Tonyshuman: HAWS in Waukesha is a low-kill shelter. To the best of my knowledge kennel staff would terminate if a long-term resident becomes difficult in behavior; Or employees seek a shelter transfer when spaces get Maxed out. Yes, they will euthanize when numbers keep on coming in. Best wishes if you pursue dates with the girlie you see, and here's hoping Tony falls in love with somebun in the area. 
Best to talk to staff at the shelter. I haven't been there in a while.

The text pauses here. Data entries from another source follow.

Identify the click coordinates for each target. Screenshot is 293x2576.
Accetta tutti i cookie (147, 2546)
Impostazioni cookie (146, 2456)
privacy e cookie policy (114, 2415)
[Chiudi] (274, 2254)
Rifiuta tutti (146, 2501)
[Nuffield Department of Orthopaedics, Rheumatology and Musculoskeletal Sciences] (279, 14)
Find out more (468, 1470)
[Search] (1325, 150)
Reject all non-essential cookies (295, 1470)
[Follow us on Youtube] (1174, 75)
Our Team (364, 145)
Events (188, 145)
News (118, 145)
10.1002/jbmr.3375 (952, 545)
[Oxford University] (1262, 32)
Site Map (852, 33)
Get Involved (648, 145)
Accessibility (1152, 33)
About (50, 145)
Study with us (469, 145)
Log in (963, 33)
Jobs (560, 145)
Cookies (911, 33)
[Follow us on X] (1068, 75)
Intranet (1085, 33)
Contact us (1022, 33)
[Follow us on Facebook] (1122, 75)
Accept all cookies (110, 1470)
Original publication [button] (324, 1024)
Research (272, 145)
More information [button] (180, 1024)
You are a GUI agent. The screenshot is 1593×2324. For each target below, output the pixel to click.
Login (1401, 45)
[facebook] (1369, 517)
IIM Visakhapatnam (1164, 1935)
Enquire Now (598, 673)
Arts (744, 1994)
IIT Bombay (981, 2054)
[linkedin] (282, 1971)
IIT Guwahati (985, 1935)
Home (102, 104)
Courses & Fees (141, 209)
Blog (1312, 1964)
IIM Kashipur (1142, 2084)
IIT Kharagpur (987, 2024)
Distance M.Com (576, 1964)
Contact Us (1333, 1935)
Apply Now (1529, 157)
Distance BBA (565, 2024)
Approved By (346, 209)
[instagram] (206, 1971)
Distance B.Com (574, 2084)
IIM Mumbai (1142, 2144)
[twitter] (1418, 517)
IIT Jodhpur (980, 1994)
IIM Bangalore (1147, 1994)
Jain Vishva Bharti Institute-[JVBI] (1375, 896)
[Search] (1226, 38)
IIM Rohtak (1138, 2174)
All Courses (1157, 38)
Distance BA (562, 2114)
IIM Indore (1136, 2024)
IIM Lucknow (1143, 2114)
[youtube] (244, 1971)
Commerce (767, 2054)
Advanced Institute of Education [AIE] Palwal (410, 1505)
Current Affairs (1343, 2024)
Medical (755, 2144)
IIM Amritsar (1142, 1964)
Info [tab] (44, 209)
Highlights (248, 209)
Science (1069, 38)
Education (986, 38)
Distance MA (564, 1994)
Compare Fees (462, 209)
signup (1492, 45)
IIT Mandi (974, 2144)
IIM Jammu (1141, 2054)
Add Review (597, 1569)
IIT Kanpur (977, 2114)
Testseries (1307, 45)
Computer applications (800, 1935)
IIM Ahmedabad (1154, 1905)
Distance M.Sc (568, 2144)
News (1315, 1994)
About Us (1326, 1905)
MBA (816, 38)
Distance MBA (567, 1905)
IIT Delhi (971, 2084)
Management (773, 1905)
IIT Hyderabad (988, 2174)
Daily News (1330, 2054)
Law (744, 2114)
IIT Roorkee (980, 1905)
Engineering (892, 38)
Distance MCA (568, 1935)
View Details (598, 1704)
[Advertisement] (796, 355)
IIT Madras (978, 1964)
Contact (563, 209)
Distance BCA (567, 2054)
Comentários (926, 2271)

Two snuggling grooming buns are magical to watch, and have!


----------



## foxflower (Jan 24, 2008)

Let me speak with my husband, but I live in Berwyn, Illinois and could likely take one male (red eye is fine) for temporary fostering. If not already fixed I would like confirmation on the 27.50 price mentioned earlier in the thread also. I have one red eyed Californian female who is a sweetheart. Never intended to have rabbits as I have 8 parrots, but she was dumped out a year ago last November running the neighborhood, of course not spayed. Thought I would take her in until I could find a home for her. Had her spayed and eventually she did find a permanent home....mine.

I simply do not have room to give a permanent home and do not want to risk an anti-bonding situation which is why I can only commit to temporary fostering. Need to know if anything wrong...has shelter vet checked them etc. as money is tight right now (a couple of months from now would be more ideal but stuff happens when it happens). Let me know the details and I will garner up the courage to approach my husband. He is a sweetheart and an animal "sucker" in his own right, but I think I push him to his limits. LOL


----------



## lalena2148 (Jan 24, 2008)

*foxflower wrote: *


> Let me speak with my husband, but I live in Berwyn, Illinois and could likely take one male (red eye is fine) for temporary fostering. If not already fixed I would like confirmation on the 27.50 price mentioned earlier in the thread also.


I adopted my Hazel there on Dec.8, 2007 (so recently). I just checked the receipt and it was $27.50 to adopt her including the neutering and cardboard carrier to bring her home. AWL does not supply pain meds for rabbits after their surgery though. I had to go to my vet and got some Metacam for her (costs like $9) but makes it easier to get through surgery.


----------



## BlueFrog (Jan 27, 2008)

An update before I collapse with exhaustion for the night: 

Between LoriV's health and my finances crumbling, we've exceeded our limits. We appreciate those offers to foster if we could help provide financial assistance or time limits, but we're not in a position to take anyone up on those offers. 

We've found foster placements for four more rabbits, if we can get them speutered in time. Wish us luck. If you live in the Rockford/DeKalb/Quad Cities/Crystal Lake areas and are looking to adopt, please drop me a note and I can put you in touch with the fosters who have them. Most of the nine adult rabbits and eight baby rabbits we've gotten out so far are in foster homes, not permanent ones. They are safe, but getting them into real homes is not only better for them, it's better for the rabbits still at the shelter waiting in line behind them. 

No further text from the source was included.